Documentfragment:
In deze zaak heeft de rechtbank Den Haag op 4 juli 2025 een beschikking gegeven in een familierechtelijke procedure betreffende de zorgregeling en ondertoezichtstelling van een minderjarige. De moeder heeft op 28 april 2023 een verzoek ingediend om te bepalen dat er geen zorgregeling wordt opgelegd tussen de vader en de minderjarige. De vader, die via een Registratie Niet Ingezetenen (RNI) betrokken is, heeft op zijn beurt verzocht om ondertoezichtstelling van de minderjarige. De rechtbank heeft eerder, op 23 juni 2023, de beslissing over de zorg- en opvoedingstaken aangehouden in afwachting van een ouderschapsbemiddelingstraject. In een eerdere beschikking van 15 oktober 2024 is mr. L. de Roode benoemd tot bijzondere curator over de minderjarige.
Tijdens de zitting op 5 juni 2025 zijn de ouders, hun advocaten, de bijzondere curator en vertegenwoordigers van de Raad voor de Kinderbescherming aanwezig geweest. De rechtbank heeft kennisgenomen van verschillende adviezen en formulieren die zijn ingediend door de bijzondere curator en de ouders. De minderjarige heeft aangegeven geen contact meer te willen met de vader en heeft verzoeken gedaan om het eenhoofdig gezag aan de moeder toe te kennen en haar achternaam te wijzigen. De rechtbank heeft geconcludeerd dat het in het belang van de minderjarige is om geen gedwongen zorgregeling vast te stellen, gezien de weerstand die de minderjarige heeft ervaren bij eerdere contactmomenten.

Gegevensblok:
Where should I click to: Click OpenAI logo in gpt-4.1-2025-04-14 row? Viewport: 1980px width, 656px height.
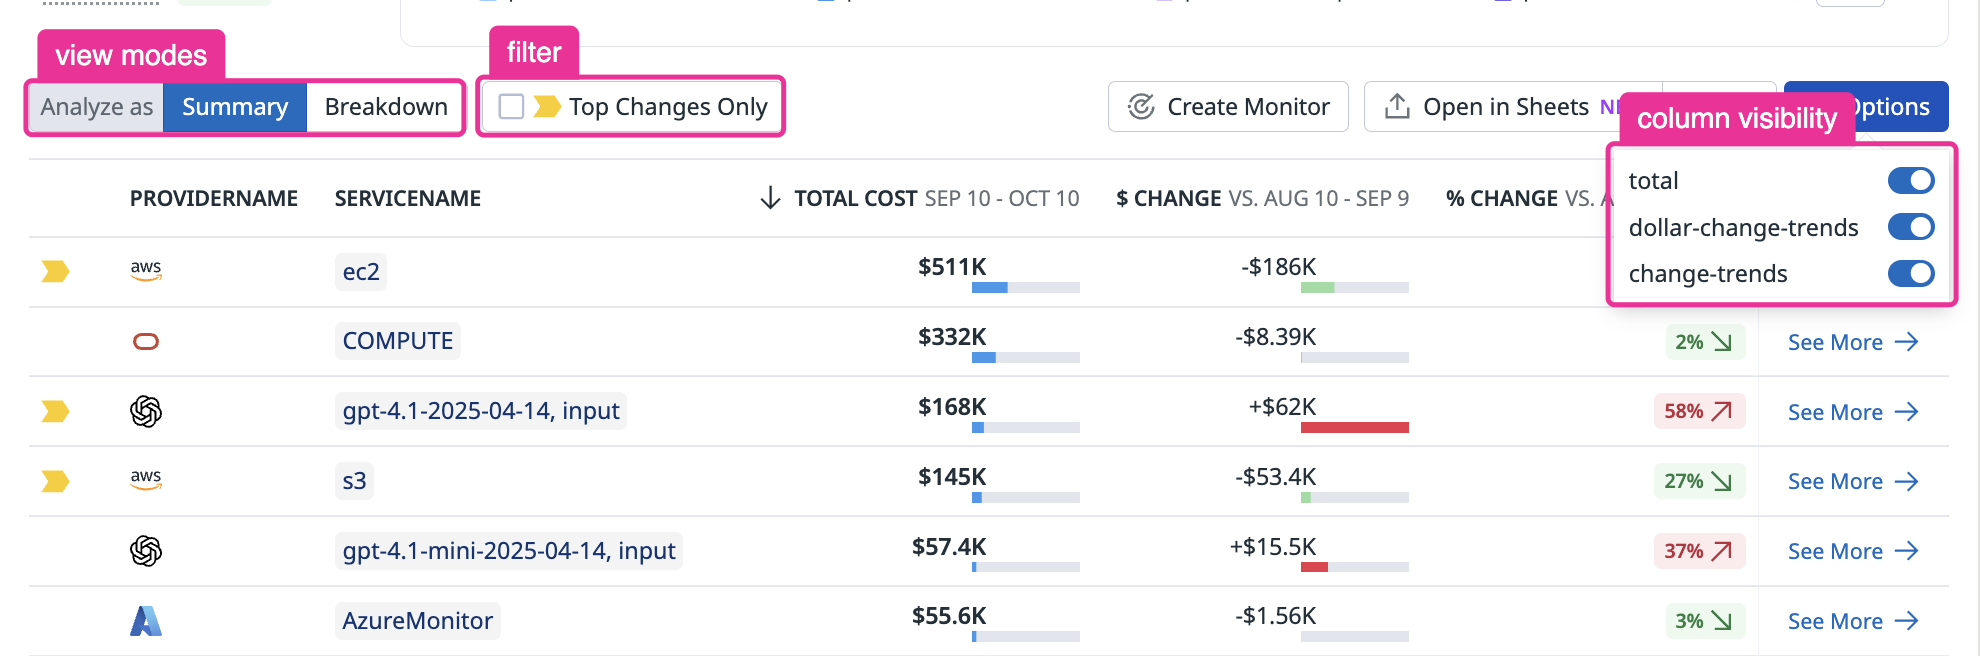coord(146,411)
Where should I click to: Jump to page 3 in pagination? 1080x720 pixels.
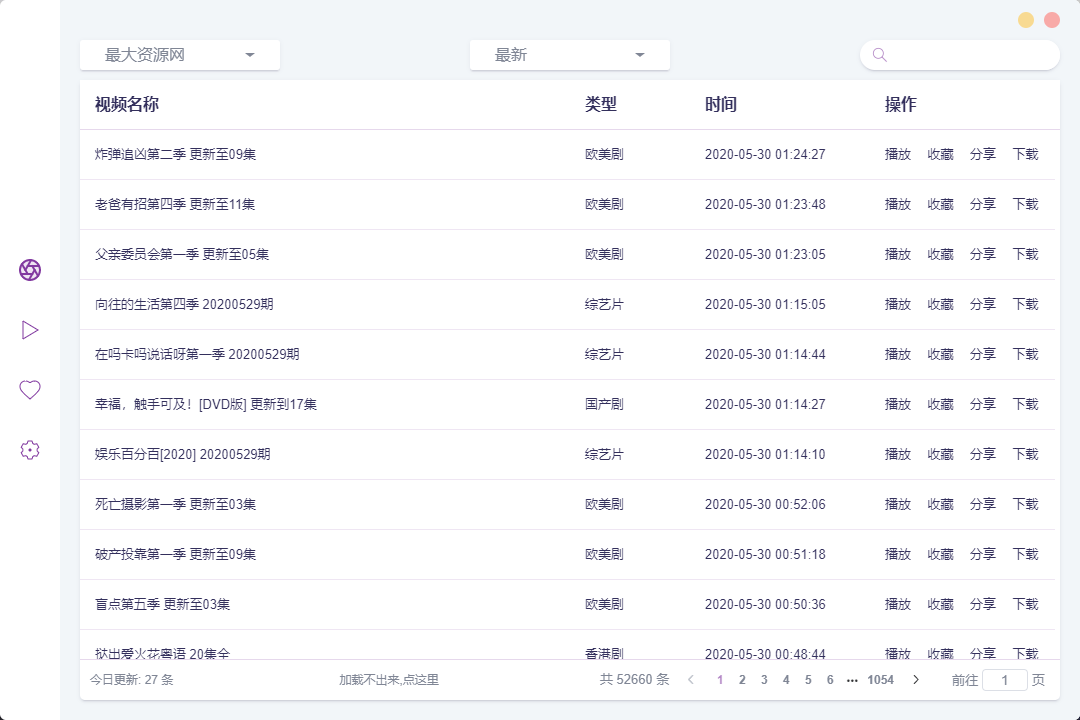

Te doen:
**1.** Neem uit de tekst over de zorgregeling alles van "Tijdens de zitting" tot en met "bij eerdere contactmomenten." opnieuw over, en verruil daarbij "zitting" voor "mondelinge behandeling".
**2.** Zet de tekst over de zorgregeling voort vanaf het punt waar hij ophoudt.

Antwoorden op volgorde:
**1.**
Tijdens de mondelinge behandeling op 5 juni 2025 zijn de ouders, hun advocaten, de bijzondere curator en vertegenwoordigers van de Raad voor de Kinderbescherming aanwezig geweest. De rechtbank heeft kennisgenomen van verschillende adviezen en formulieren die zijn ingediend door de bijzondere curator en de ouders. De minderjarige heeft aangegeven geen contact meer te willen met de vader en heeft verzoeken gedaan om het eenhoofdig gezag aan de moeder toe te kennen en haar achternaam te wijzigen. De rechtbank heeft geconcludeerd dat het in het belang van de minderjarige is om geen gedwongen zorgregeling vast te stellen, gezien de weerstand die de minderjarige heeft ervaren bij eerdere contactmomenten.

**2.**
De rechtbank heeft het verzoek van de vader tot ondertoezichtstelling afgewezen, omdat er geen ontwikkelingsbedreiging is vastgesteld. De rechtbank heeft benadrukt dat de ouders samen moeten werken aan de ontwikkeling van de minderjarige en dat hulpverlening noodzakelijk is. De bijzondere curator is ontslagen uit haar functie, omdat vertegenwoordiging van de minderjarige niet meer nodig is. De rechtbank heeft de beslissing uitvoerbaar bij voorraad verklaard, wat betekent dat de uitspraak onmiddellijk van kracht is, ondanks eventuele hoger beroep procedures.